• _What you will do_:
Where does the string "agent" appear in the records? Copy every line that contains it.

(Dataset items)
# # # #
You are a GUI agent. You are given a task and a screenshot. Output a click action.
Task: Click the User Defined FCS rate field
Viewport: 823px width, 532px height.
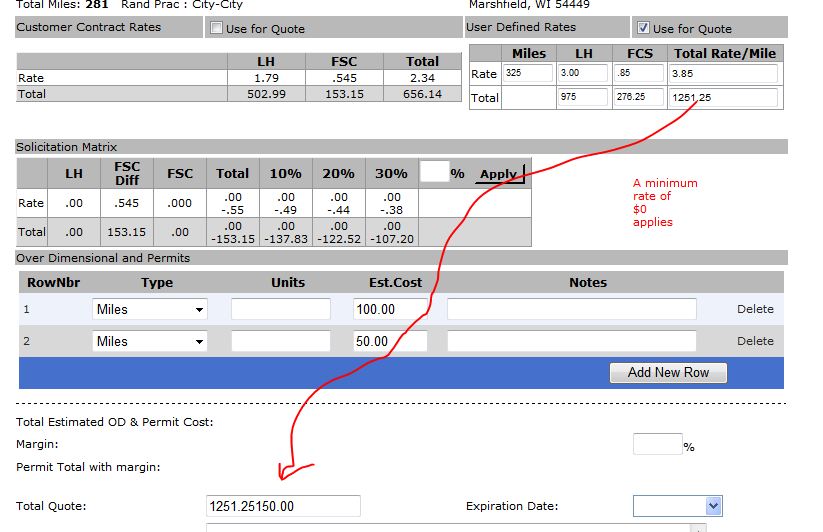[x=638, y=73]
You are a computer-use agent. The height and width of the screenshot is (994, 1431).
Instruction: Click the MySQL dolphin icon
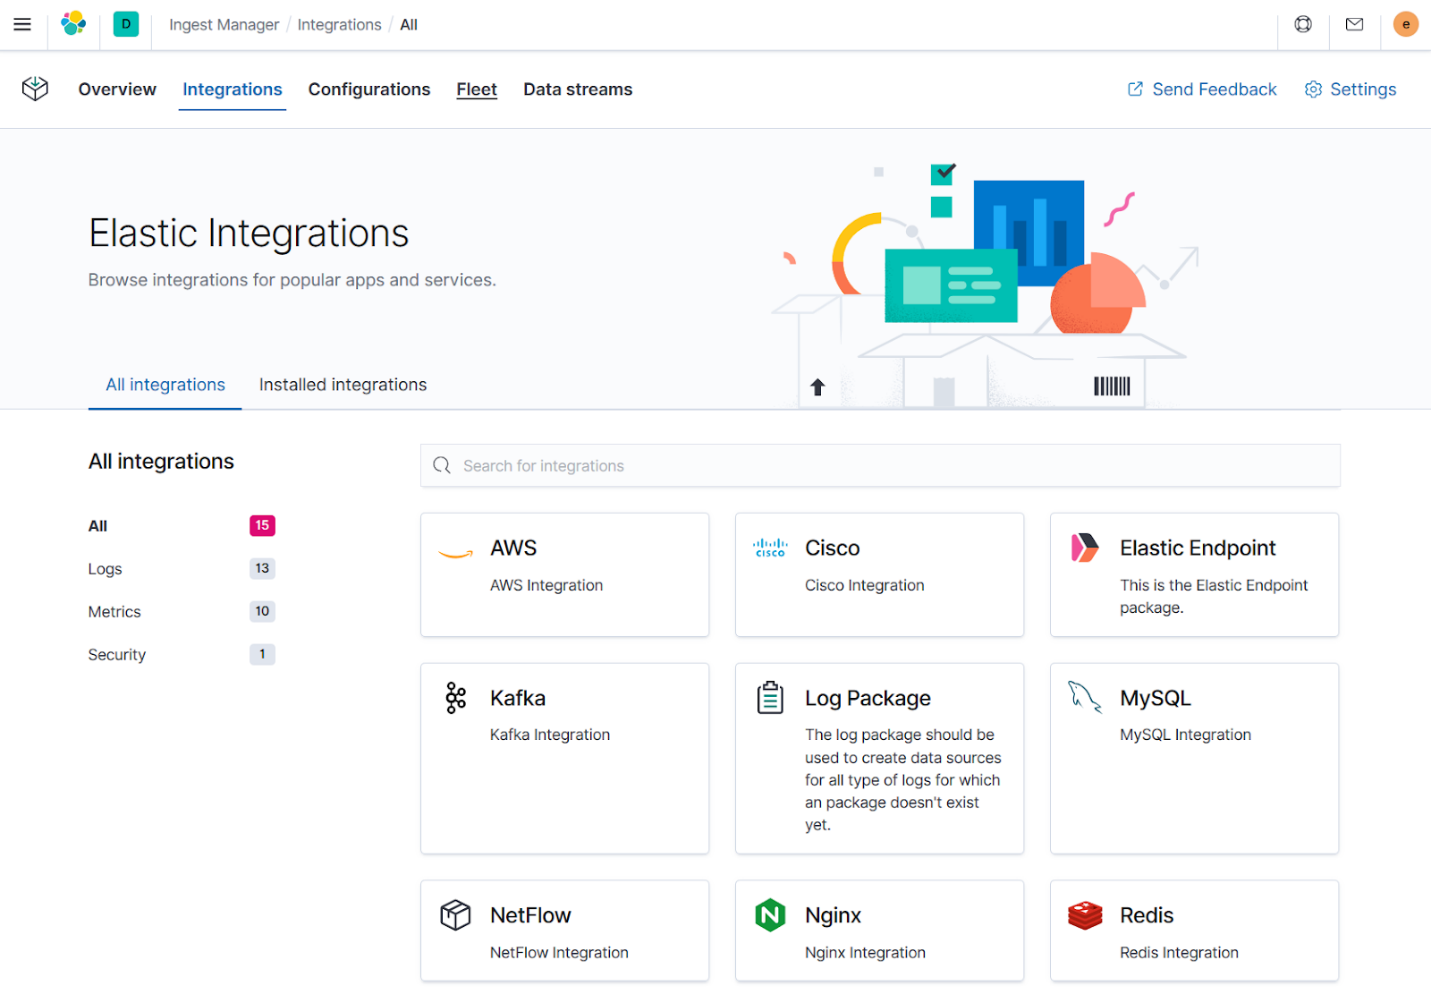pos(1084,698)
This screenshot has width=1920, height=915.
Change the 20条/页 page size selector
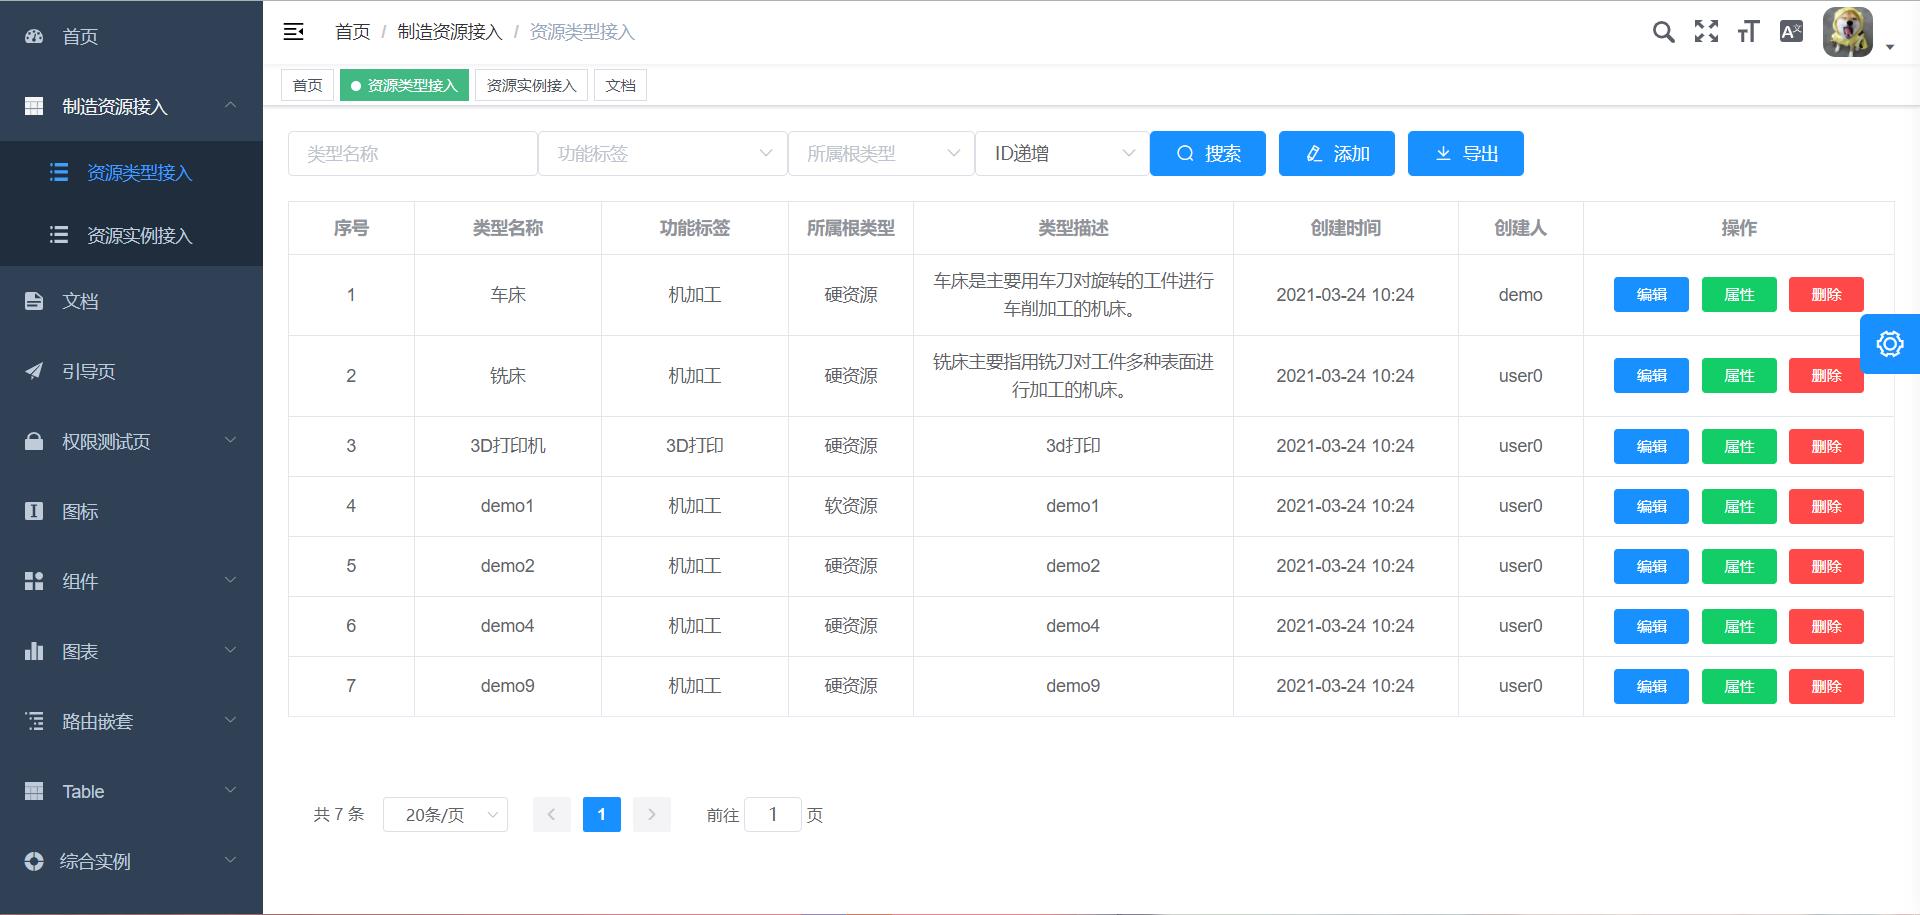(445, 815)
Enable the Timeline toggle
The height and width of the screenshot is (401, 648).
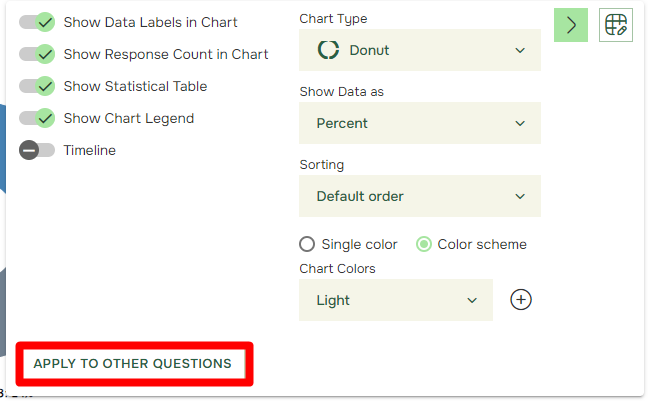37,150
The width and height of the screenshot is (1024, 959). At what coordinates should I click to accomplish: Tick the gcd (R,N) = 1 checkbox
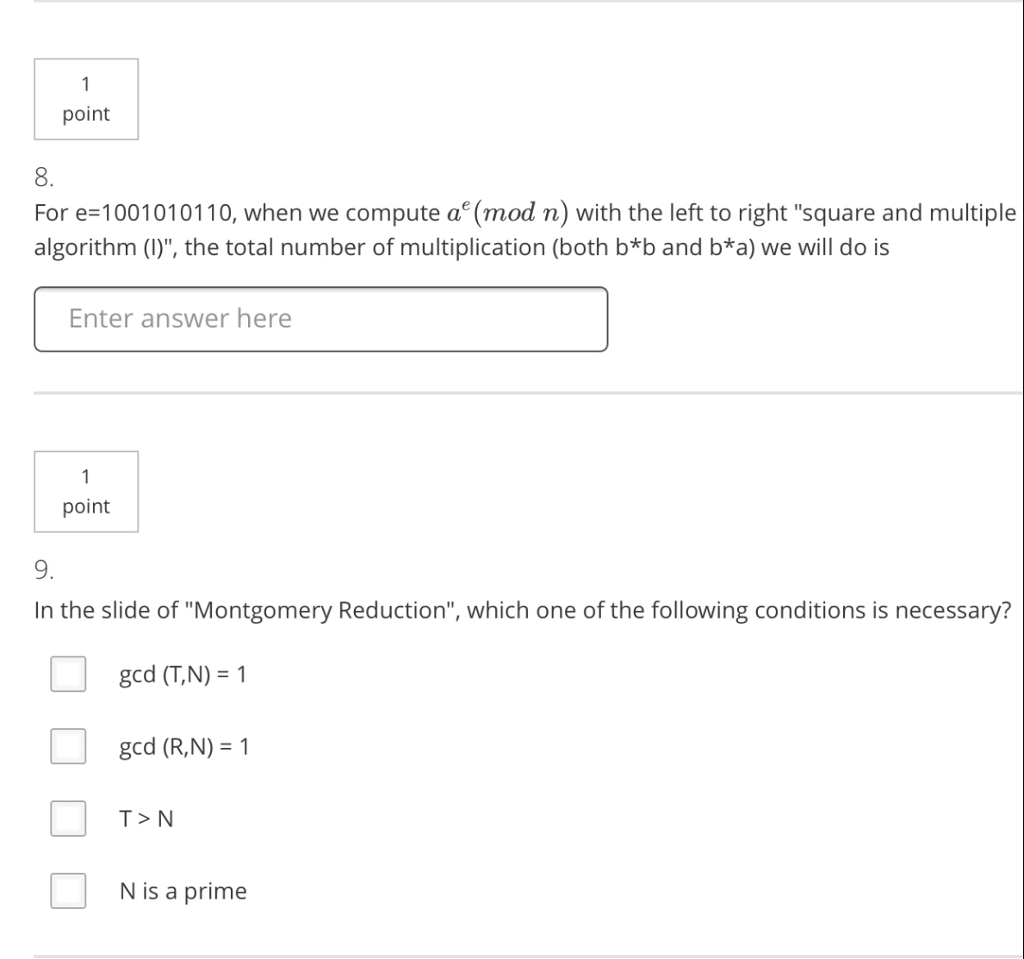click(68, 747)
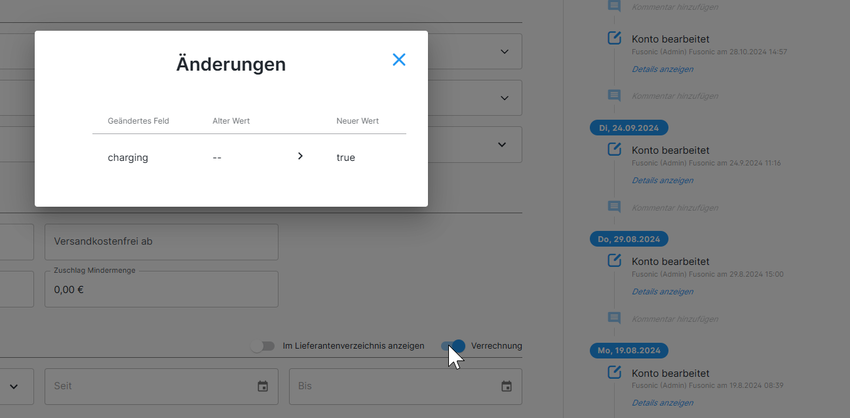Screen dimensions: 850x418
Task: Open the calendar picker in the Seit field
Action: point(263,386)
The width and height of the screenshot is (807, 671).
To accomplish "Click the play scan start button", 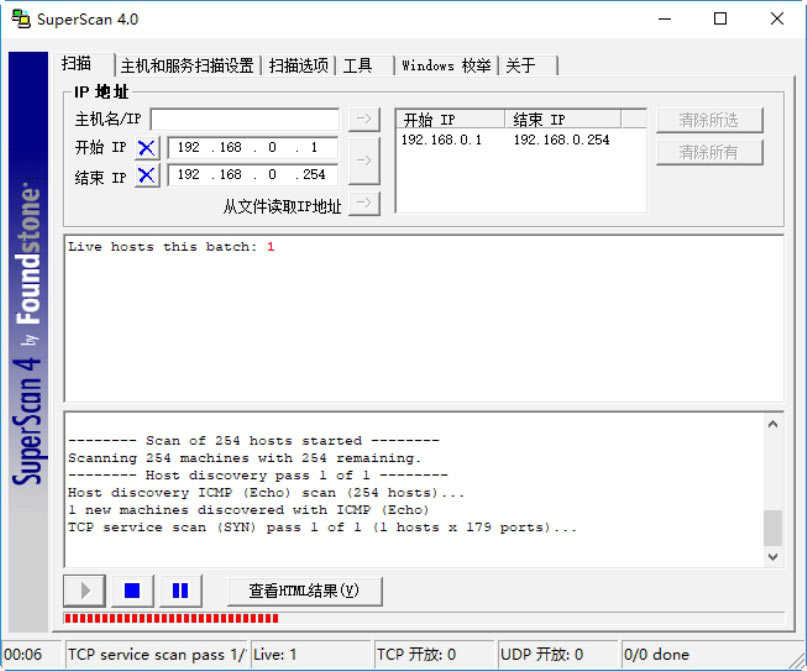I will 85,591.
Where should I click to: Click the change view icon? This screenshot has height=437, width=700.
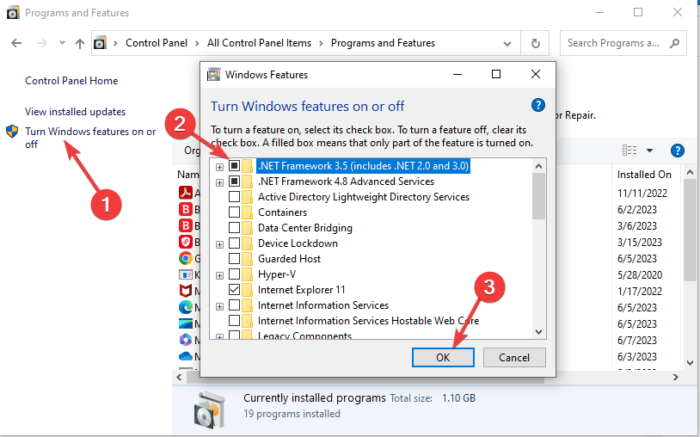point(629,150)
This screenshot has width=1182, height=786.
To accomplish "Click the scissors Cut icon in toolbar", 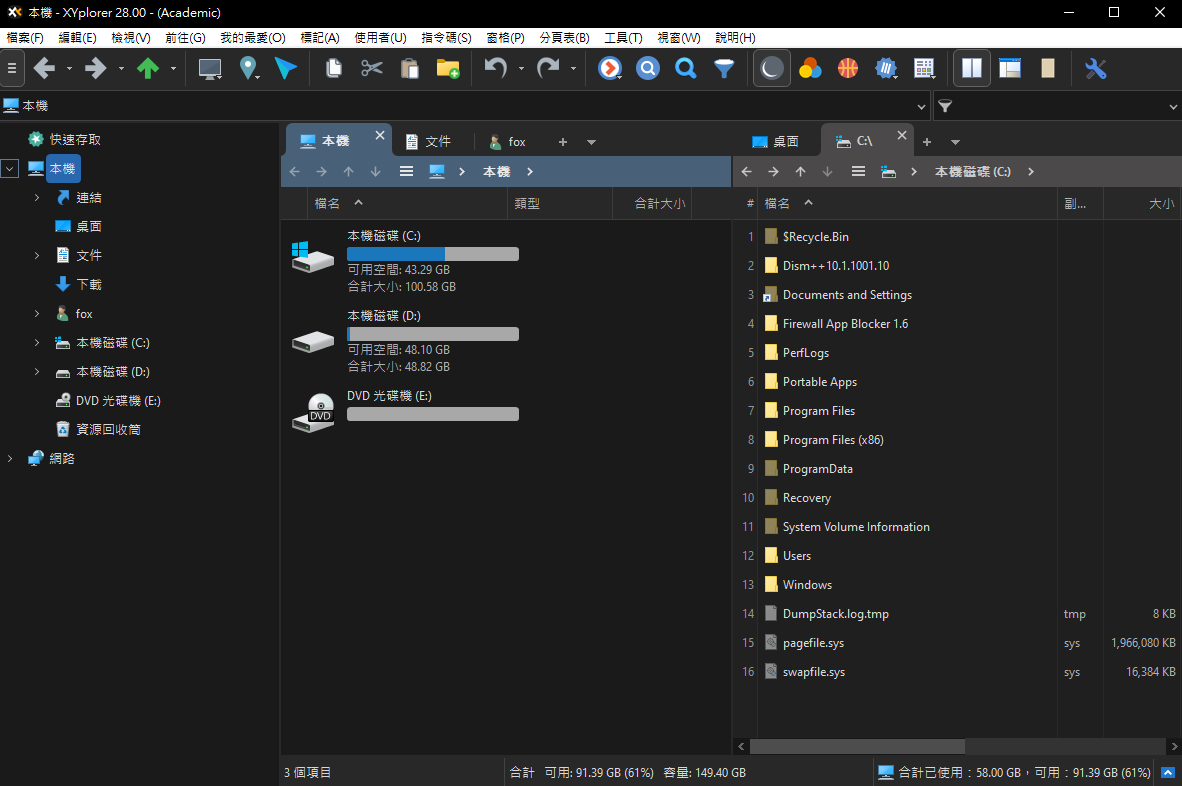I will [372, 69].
# # # #
• _Answer to this problem_:
You are a GUI agent. You are given a task and a screenshot. Output a click action.
You are a computer-use agent. The height and width of the screenshot is (994, 1431).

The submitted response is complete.